Given exercise:
Reproduce the material from the line containing "Check the Отключить box for Alt + F4" down to the line containing "pyautogui.click(x=28, y=809)", including both of those lines. Leave the pictures out.

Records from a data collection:

## begin

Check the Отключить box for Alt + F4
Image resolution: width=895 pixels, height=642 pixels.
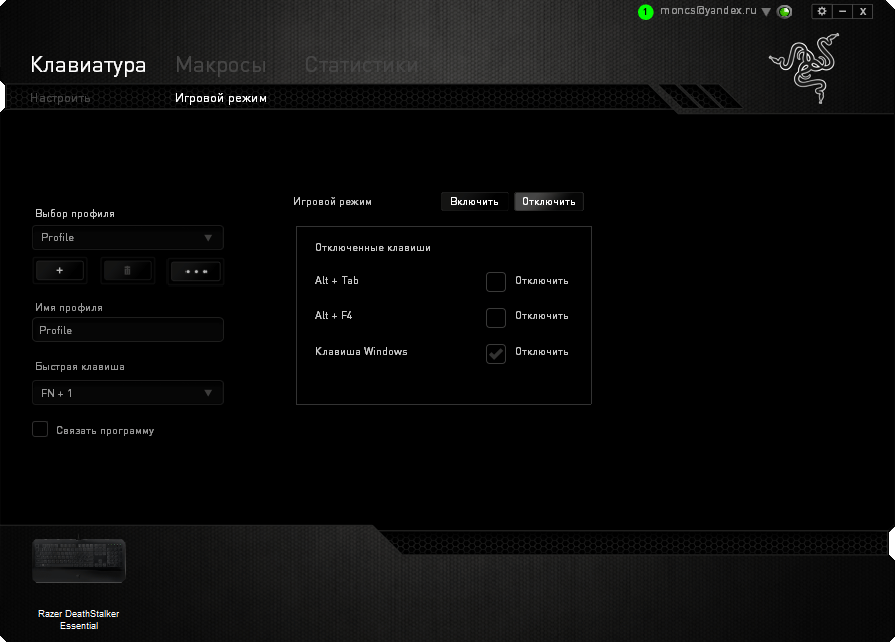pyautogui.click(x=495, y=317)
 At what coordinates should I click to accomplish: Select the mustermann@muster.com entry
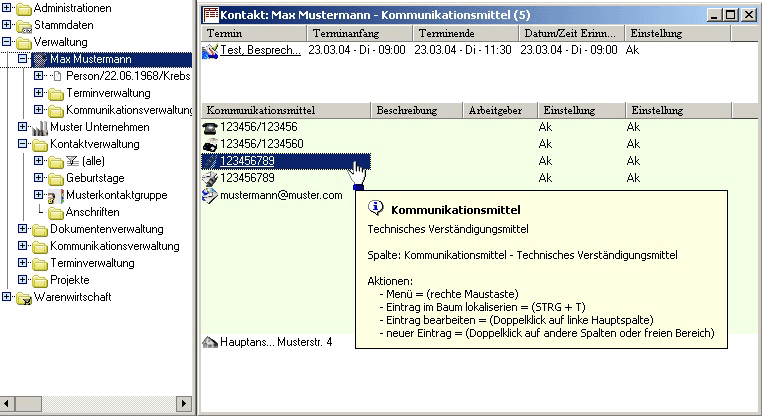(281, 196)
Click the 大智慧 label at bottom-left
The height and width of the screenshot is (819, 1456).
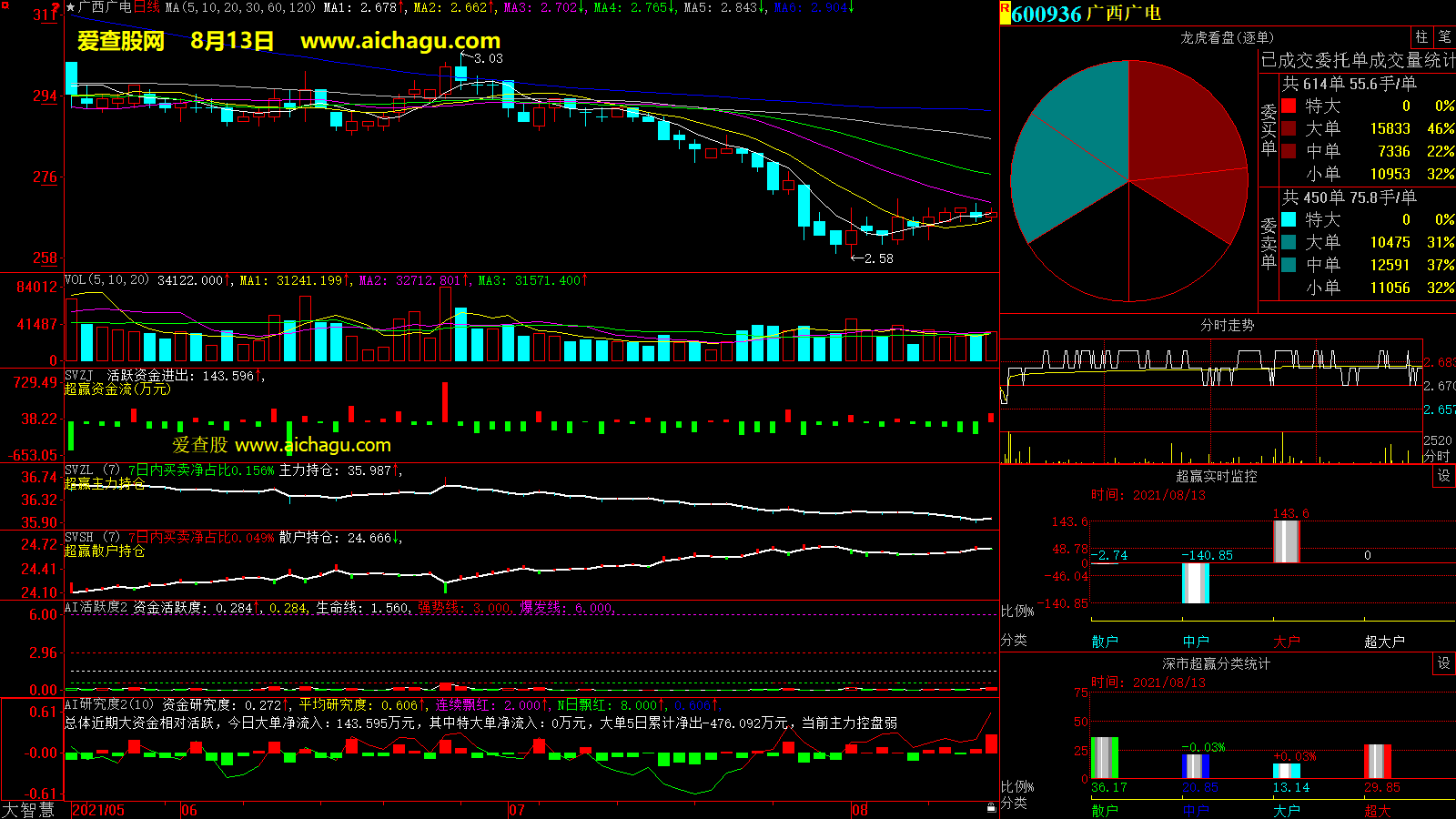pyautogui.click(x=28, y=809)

## end
## begin

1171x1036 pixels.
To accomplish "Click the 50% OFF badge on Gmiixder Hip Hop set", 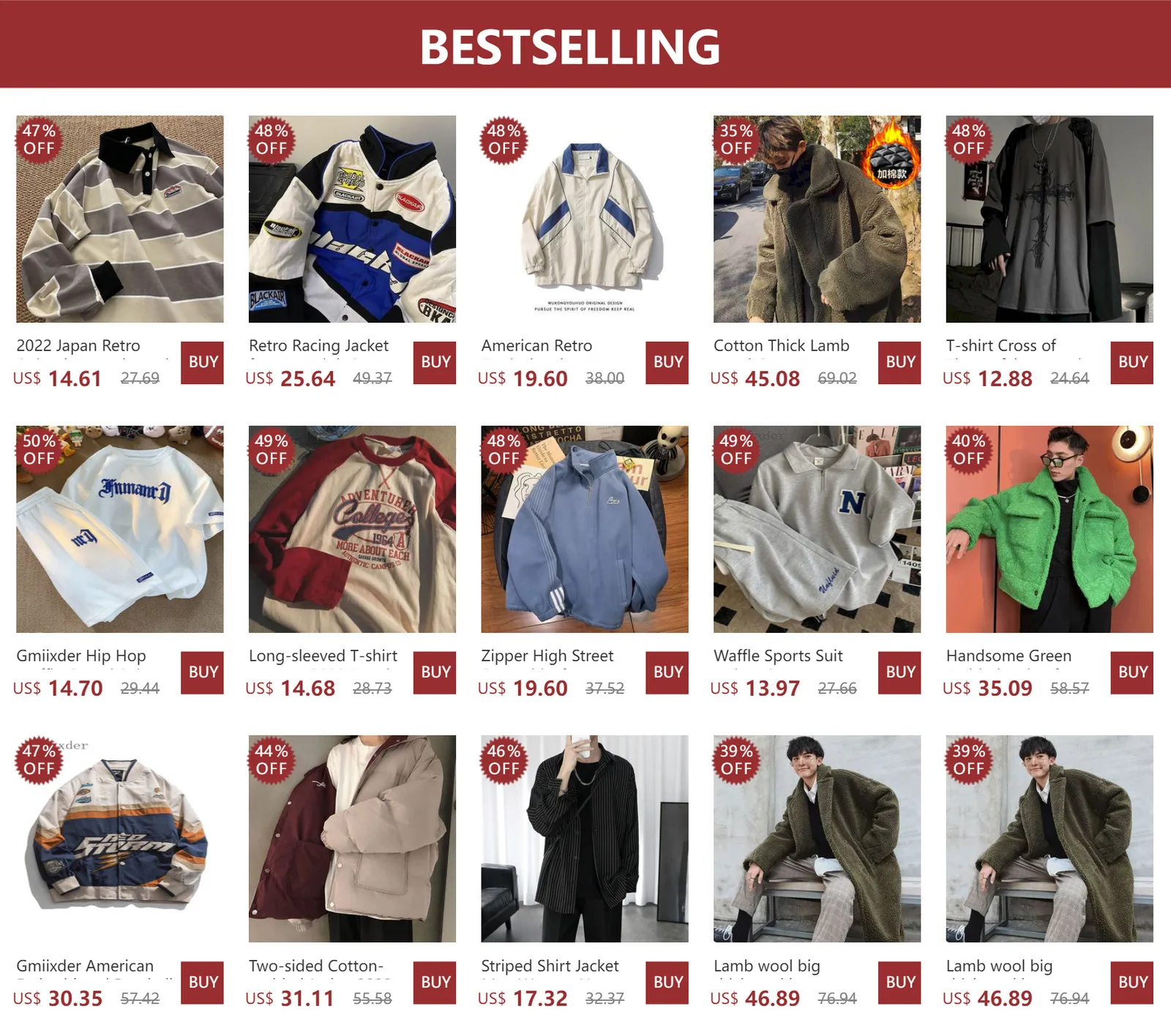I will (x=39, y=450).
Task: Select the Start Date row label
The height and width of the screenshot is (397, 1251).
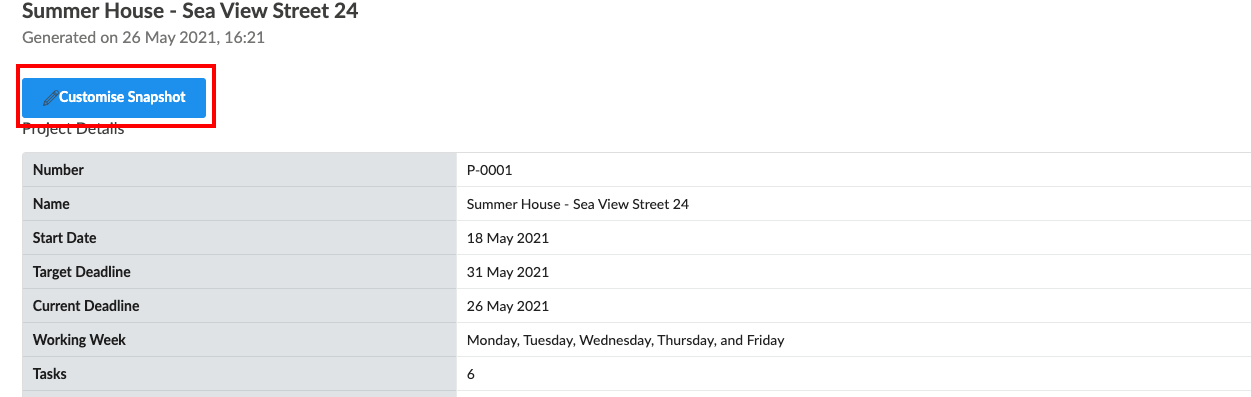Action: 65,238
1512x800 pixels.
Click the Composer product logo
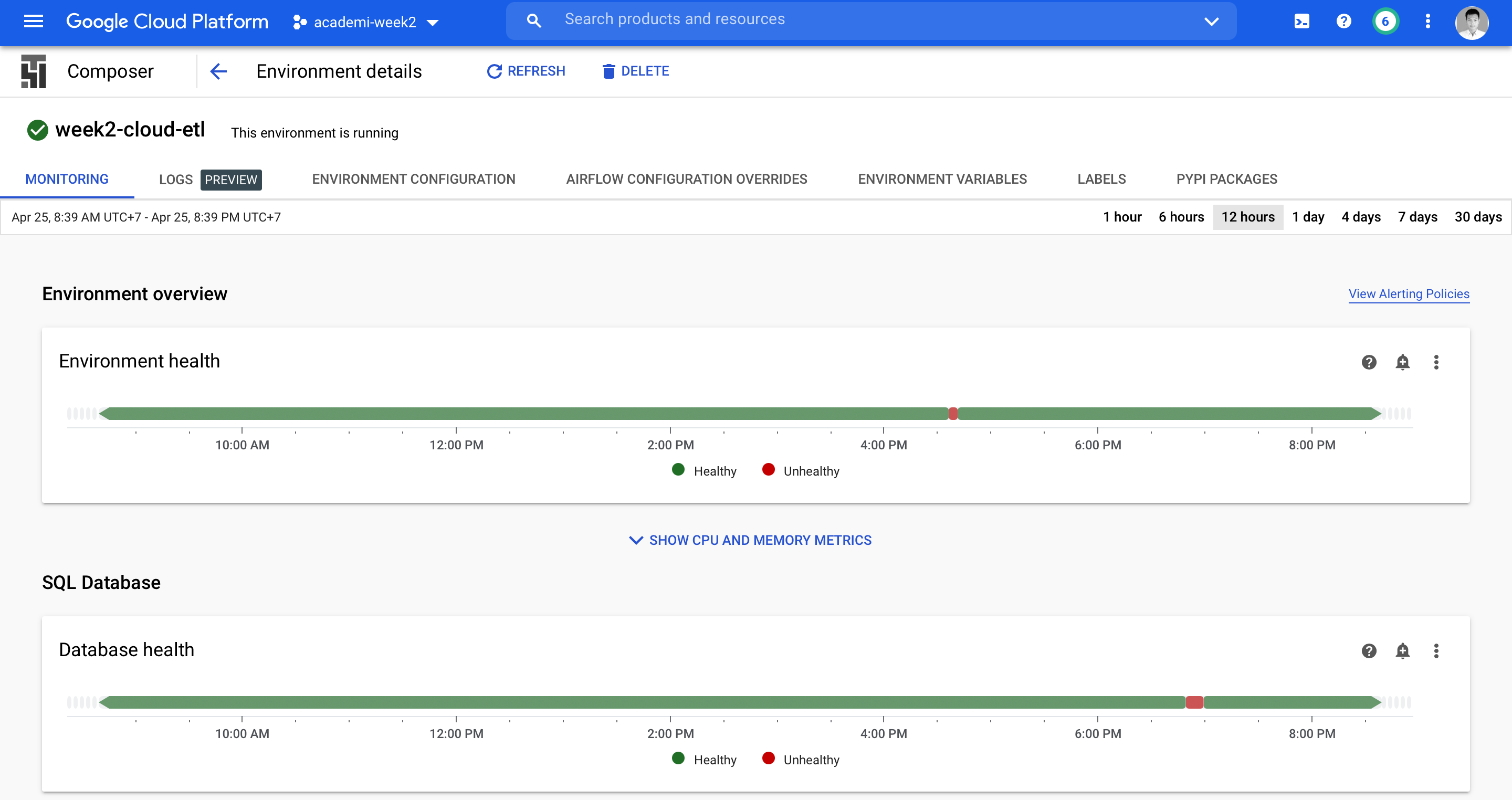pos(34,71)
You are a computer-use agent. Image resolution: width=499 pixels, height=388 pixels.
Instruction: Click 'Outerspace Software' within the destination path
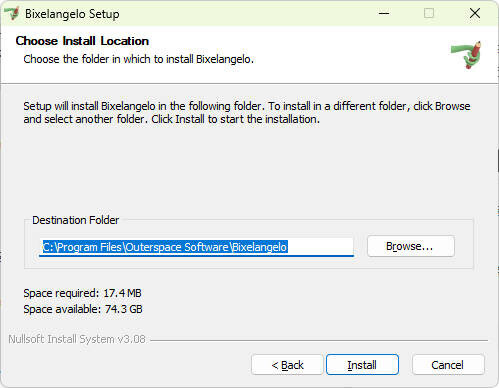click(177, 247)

## end

Output for this exercise:
Check the Отключить box for Alt + F4
Image resolution: width=895 pixels, height=642 pixels.
pyautogui.click(x=495, y=317)
 At what coordinates should I click to accomplish: Select the mustermann@muster.com entry
(281, 196)
Click the 大智慧 label at bottom-left
The height and width of the screenshot is (819, 1456).
pyautogui.click(x=28, y=809)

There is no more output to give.